§ PROBLEM REQUIREMENTS
Please output every line of the records below word for word, omitting the pictures.

(Interface element records)
________________________________________
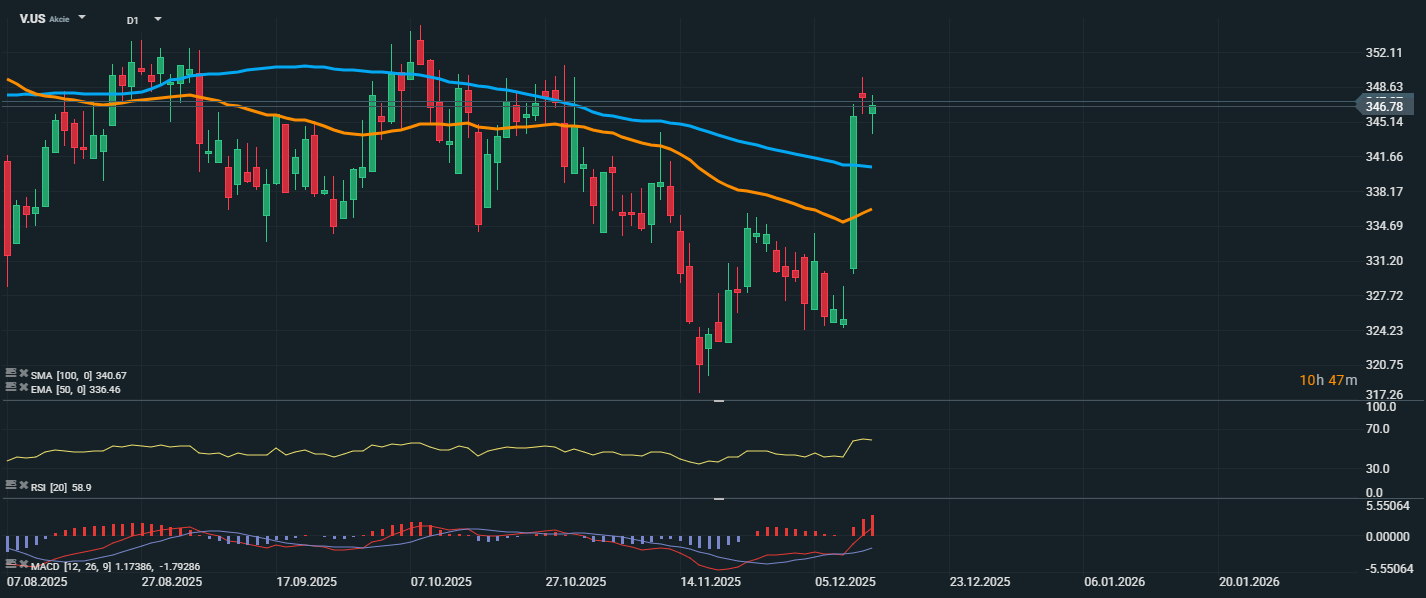Click the current price tag 346.78
The width and height of the screenshot is (1426, 598).
pyautogui.click(x=1390, y=106)
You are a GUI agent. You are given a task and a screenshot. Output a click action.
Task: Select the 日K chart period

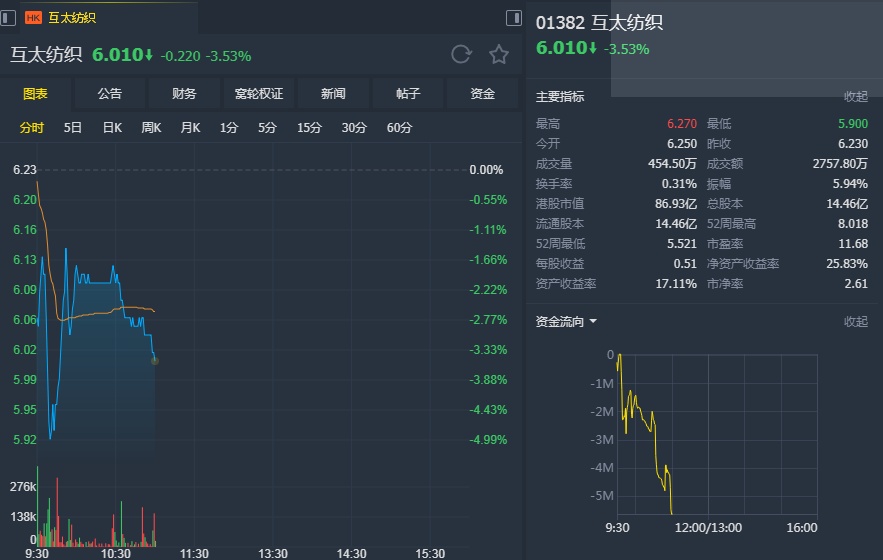click(x=112, y=128)
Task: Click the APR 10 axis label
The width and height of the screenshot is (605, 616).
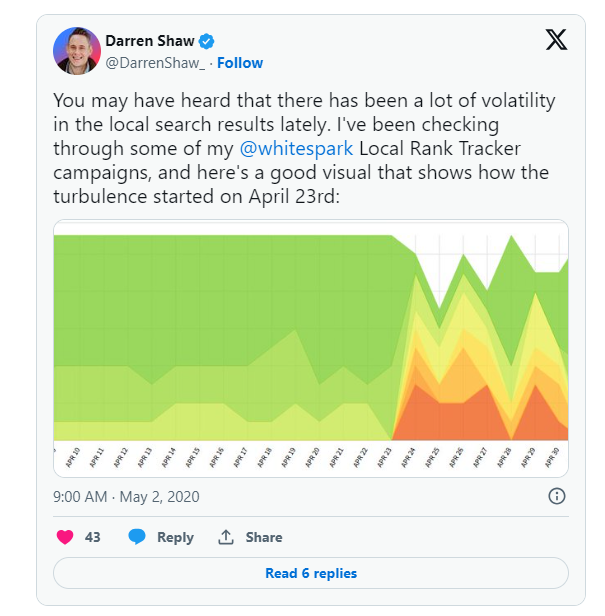Action: click(73, 457)
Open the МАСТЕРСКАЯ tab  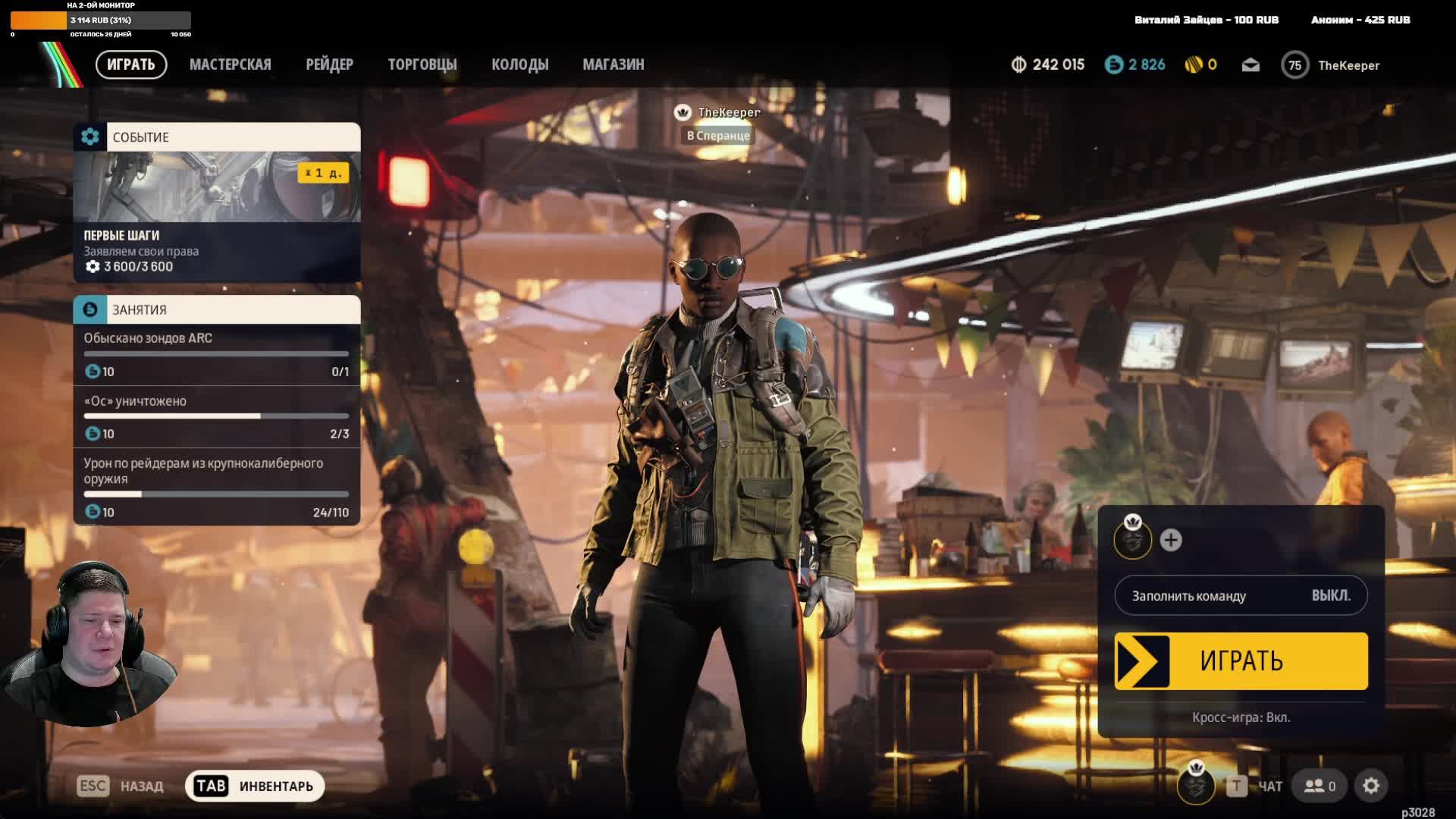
________________________________________
§ WRITTEN SOLUTION
Click the current price tag 346.78
The width and height of the screenshot is (1426, 598).
pyautogui.click(x=1390, y=106)
You are a GUI agent. You are given a task and a screenshot. Output a click action.
Task: Select the 日K chart period

click(x=112, y=128)
Task: Click the APR 10 axis label
The width and height of the screenshot is (605, 616).
Action: click(73, 457)
Open the МАСТЕРСКАЯ tab  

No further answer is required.